Annette Bischof-Campbell: Ratgeber Psychologie

29.4.2004

Zwischen zwei Frauen

Wenn sich ein Mann noch nicht ganz von seiner Mutter gelöst hat, kann sich das negativ auf seine Paarbeziehung auswirken.

Das grösste Problem in ihrer Ehe, so findet Maja, ist die Schwiegermutter. Die macht kein Geheimnis daraus, dass sie gar nicht glücklich ist mit der Wahl ihres Sohnes Ivo. Der hat für den Frust seiner Frau wenig Verständnis. Anstatt sie zu unterstützen, weicht er aus. Weil er überfordert ist: Einerseits ist Maja die Frau, der er das Jawort gegeben hat. Doch wenn er zu ihr stünde, würde er seiner Mutter untreu – der Frau, mit der er seit seiner Geburt wie mit keinem anderen Menschen verbunden ist.

Im Grunde fühlt sich Ivo von seiner Mutter bedrängt. Ihre Liebe barg schon immer Erwartungen an den Sohn, die der Ehemann nicht erfüllte. Wo der Vater nicht da war, sprang Klein Ivo ein. In ihn konnte sie ihre Träume projizieren. Diese Rolle belastete ihn nicht nur, sie erfüllte ihn auch.
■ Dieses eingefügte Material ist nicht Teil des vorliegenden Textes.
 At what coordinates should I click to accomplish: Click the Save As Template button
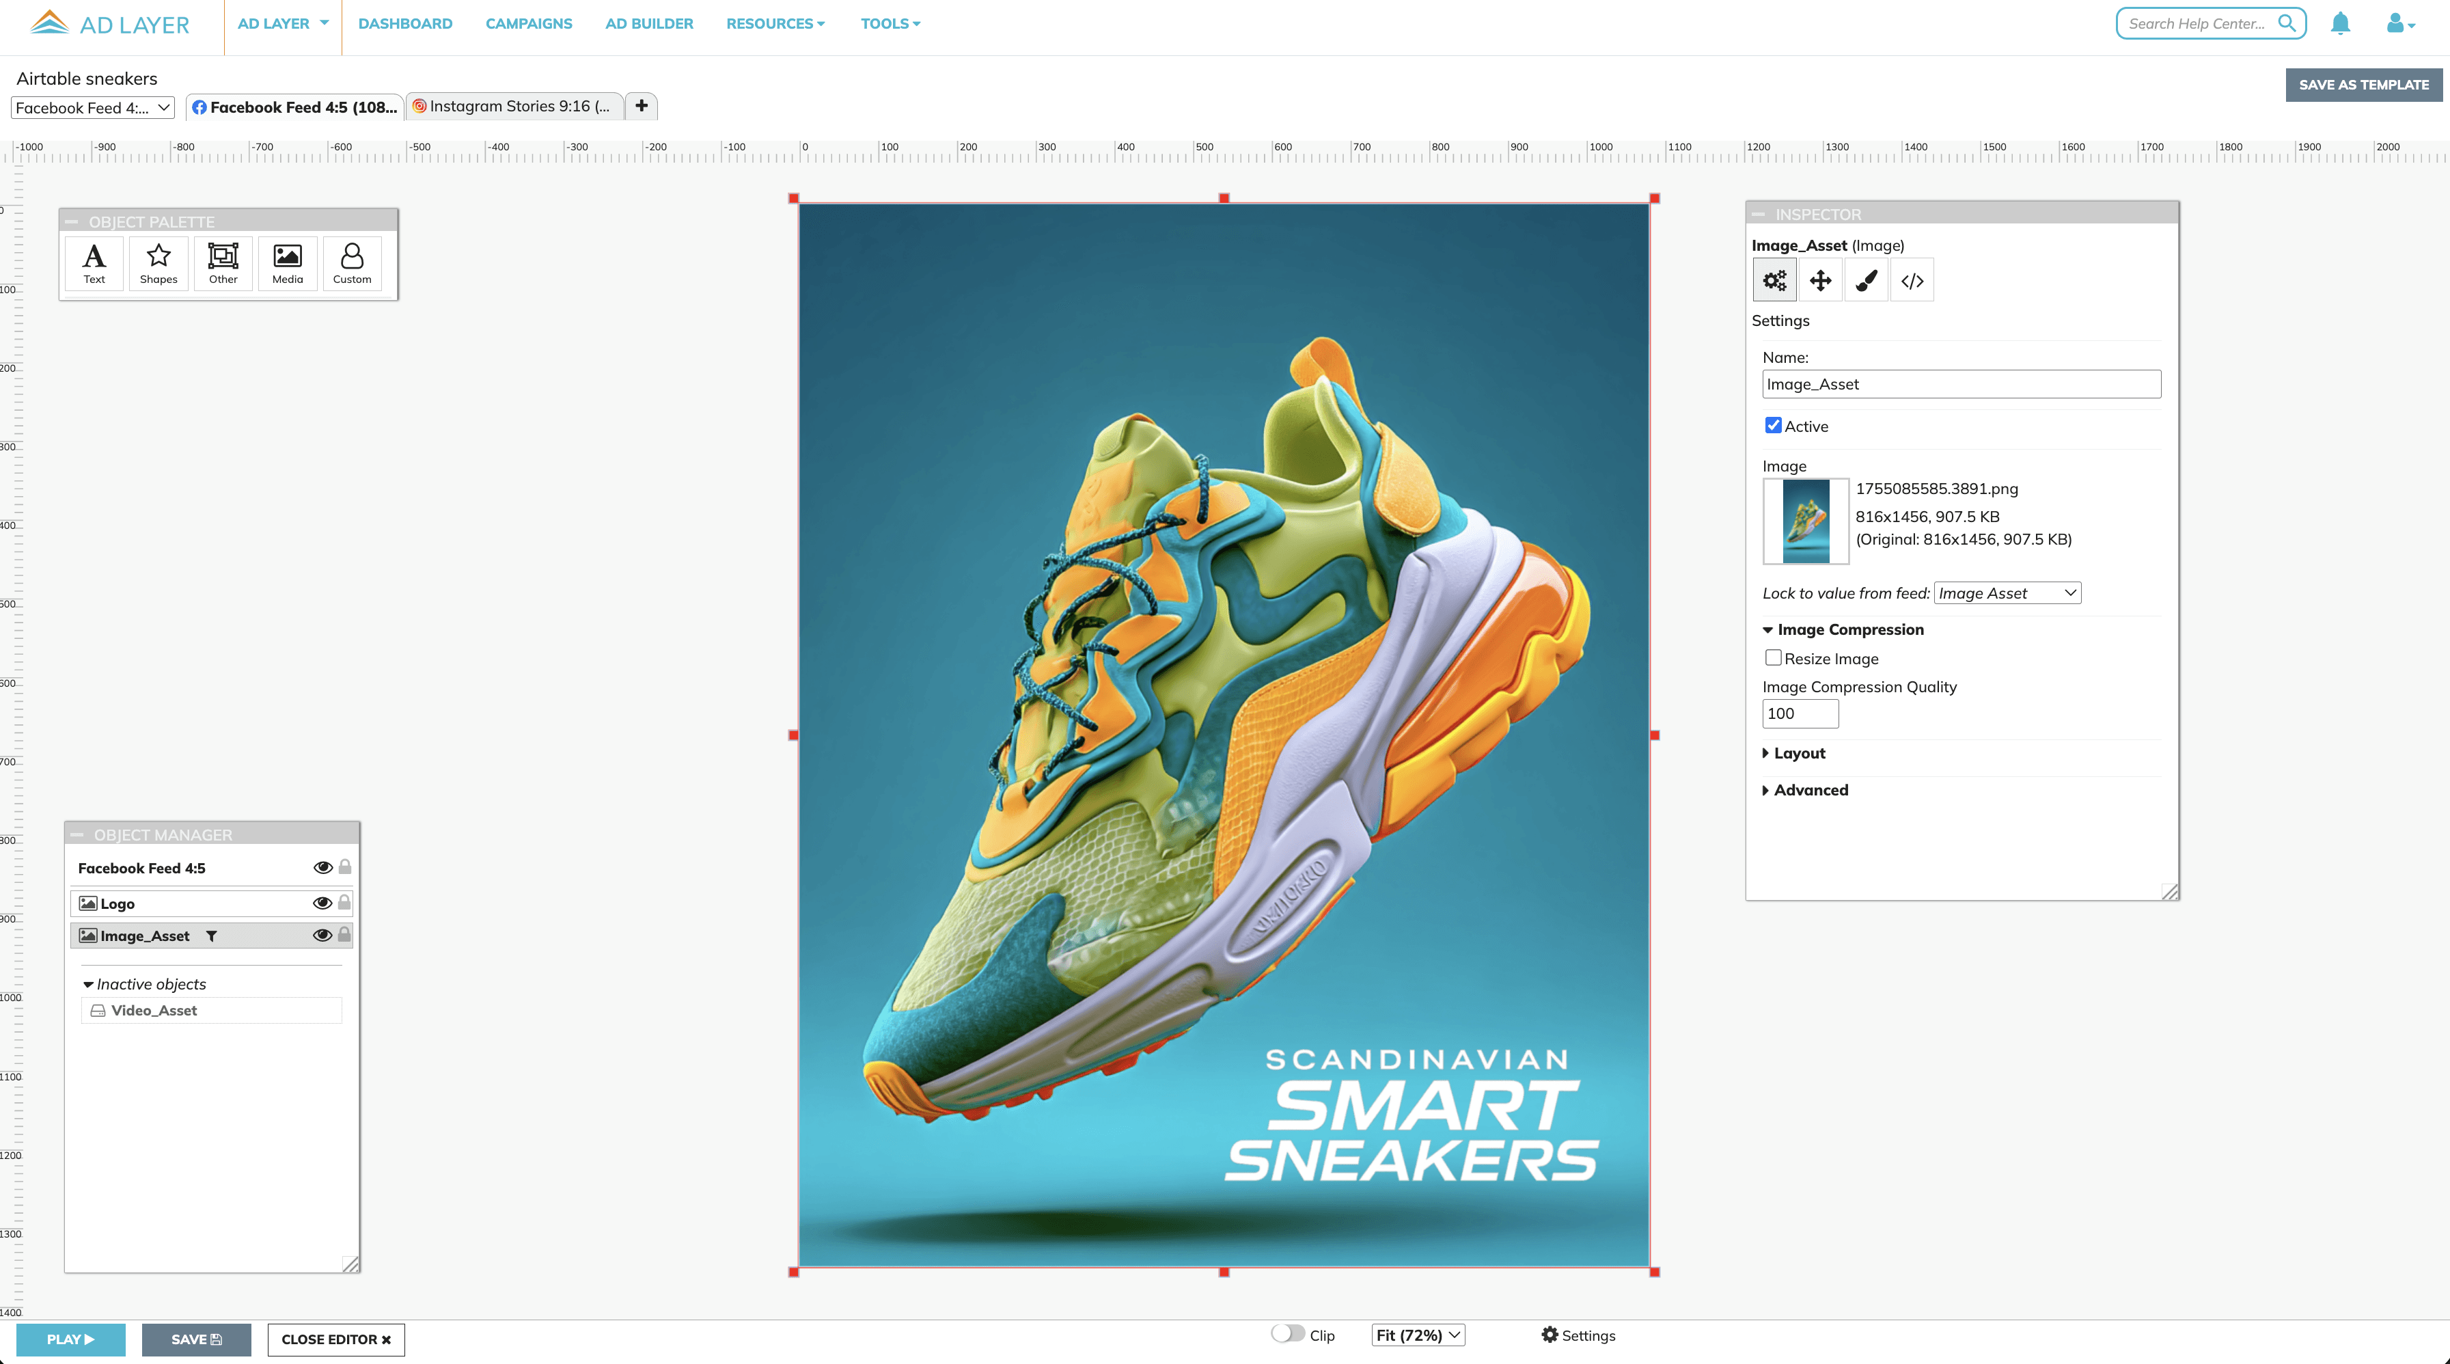(2363, 85)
Mit dem Gefühl, einzigartig zu sein. Da fiel die Ablösung schwer – zu schwer. Auch wenn er den Ausbruch insgeheim herbeisehnte.

Mutter ist die Nummer eins

Dieser innere Konflikt beherrscht sein Beziehungsleben noch heute. Ivos Mutter ist immer noch die Nummer eins in seinem Leben. Weil er die Beziehung zu ihr nie richtig geklärt hat, wiederholt er das Muster unbewusst mit seiner Partnerin. Auch ihr gegenüber schafft er es nicht, sich abzugrenzen und zu behaupten. Weil er nicht offen Nein sagen kann, bleibt ihm nur die heimliche Verweigerung. Und die steht einem ehrlichen Ja zur Partnerin im Weg.
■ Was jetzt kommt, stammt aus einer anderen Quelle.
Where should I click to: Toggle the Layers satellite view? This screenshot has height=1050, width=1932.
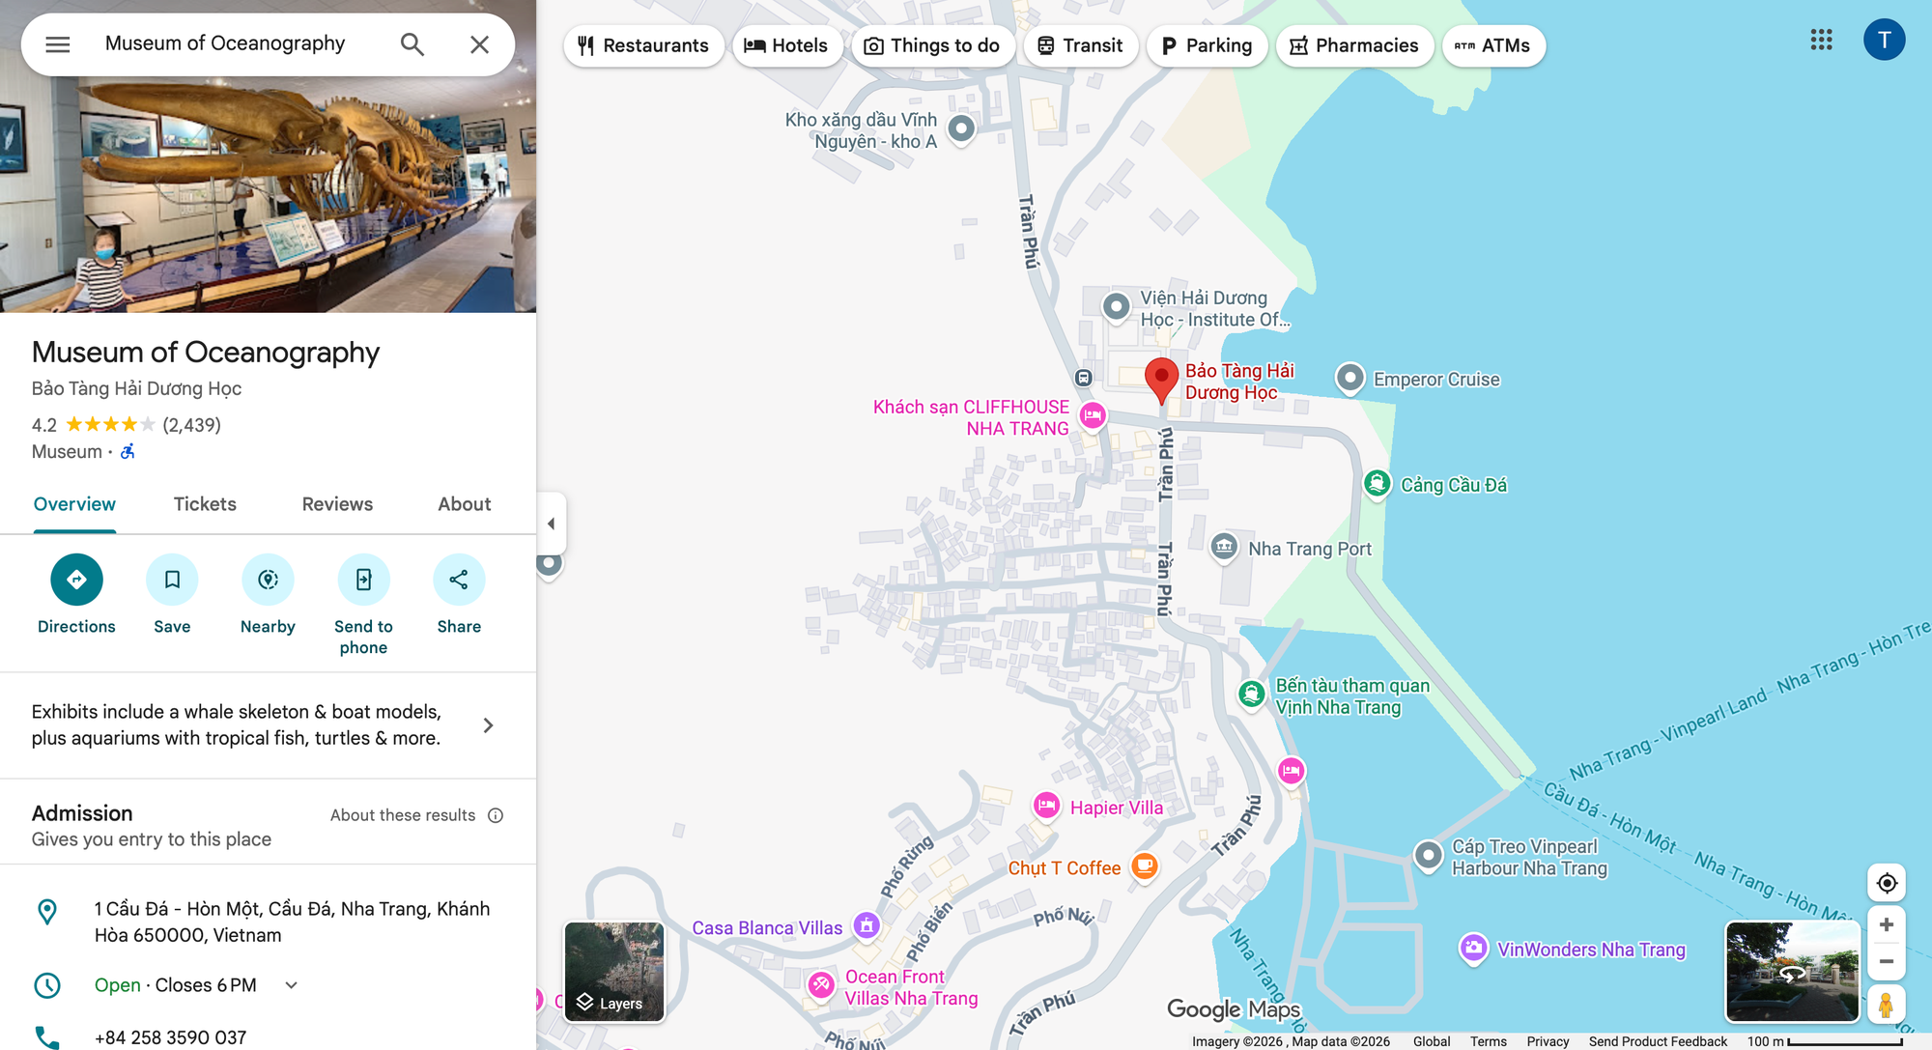tap(614, 972)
Vielleicht hat Maja irgendwann genug. Dann muss sich Ivo, wenn ihm an der Beziehung liegt, von der Mutter abnabeln. Er muss damit leben können, dass das seiner Mutter nicht gefällt. Mag sein, dass die Beziehung zu ihr zunächst abkühlt – wahrscheinlich normalisiert sie sich mit der Zeit. Denn das Band zwischen Mutter und Kind lässt sich nicht durchbrechen. Wohl aber lassen sich die Rollen neu definieren. Ivo kann seinen Wert auf die Dauer nicht daraus beziehen, Partner, Helfer, Held der Mutter zu sein. Er ist ihr Sohn, basta. Mehr noch: Er ist ein unabhängiger, erwachsener Mensch. Glücklich wird er nur, wenn er es wagt, seinen Mann zu stehen. Sonst bleibt er ein abhängiger Spielball der Wünsche anderer.

Unnötige Rivalitäten

Ivo und Maja täten gut daran, einander zu erzählen, wie sie die Rollenverteilung in der Beziehung und in ihrer Herkunftsfamilie erleben und erlebt haben. Dann könnten sie gemeinsam bestimmen, was die Wörter «Mutter», «Vater», «Sohn», «Tochter», «Ehemann» und «Ehefrau» in ihrer Partnerschaft bedeuten sollen. Ziel ist, alle Rollen möglichst gut voneinander abzugrenzen. Denn wo ein unsauberes Gemisch herrscht, kommt es zu falschen Ansprüchen, lähmender Befangenheit und unnötigen Rivalitäten.

Erst wenn dieses Knäuel entwirrt ist, hat jeder seinen Platz, und die Lage ist entschärft. Maja beraubt ihre Schwiegermutter allenfalls einiger Träume, nicht aber ihres Sohnes. Wenn Ivo seiner Mutter gegenüber Stellung bezieht, sollte er ihr das immer wieder klar machen. Gleichzeitig ist es für seine Ehe lebensnotwendig, dass er in der Auseinandersetzung mit der Mutter zu seiner Frau steht. Denn es reicht nicht, dass zwei Menschen zueinander passen. Sie müssen auch zueinander stehen. Mit dem Jawort vor dem Traualtar ist es nicht getan. Sie müssen es sich immer von neuem geben.